— start —

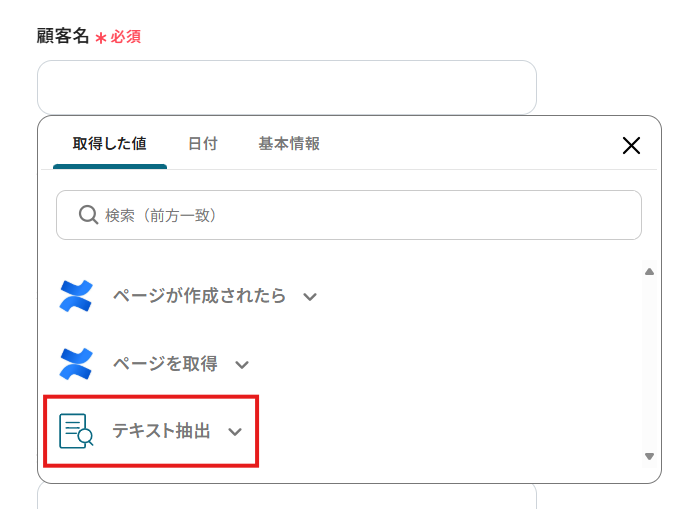Screen dimensions: 699x509
Task: Switch to the 取得した値 tab
Action: (x=109, y=144)
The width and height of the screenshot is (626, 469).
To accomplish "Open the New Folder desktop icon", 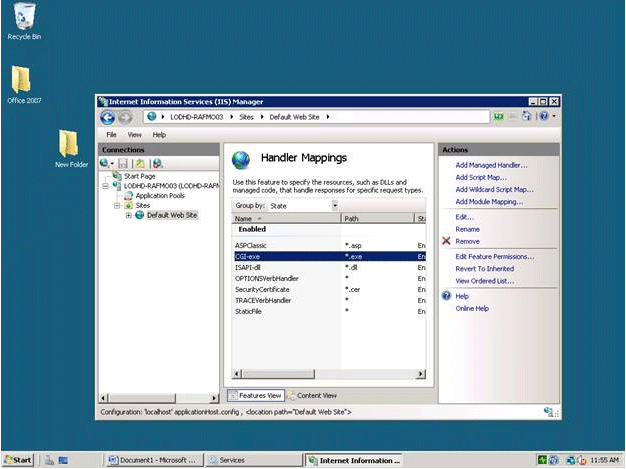I will click(70, 143).
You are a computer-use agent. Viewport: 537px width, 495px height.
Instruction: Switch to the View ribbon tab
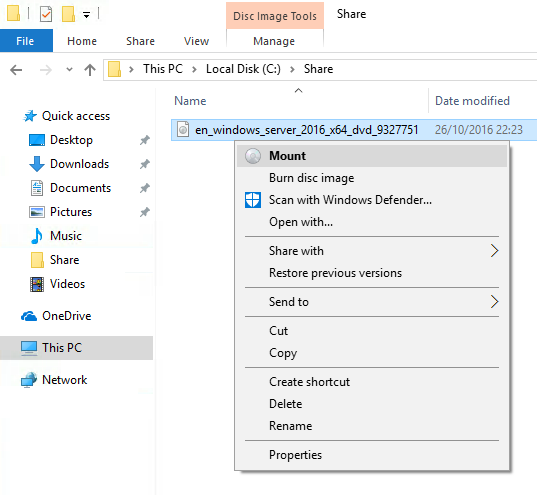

— end —

### DIRECTION
Reproduce verbatim the data from the line containing "You are a computer-use" through the end of the data, inclusive, omitting any pictures.

### IN RESPONSE
You are a computer-use agent. Viewport: 537px width, 495px height.
Instruction: Switch to the View ribbon tab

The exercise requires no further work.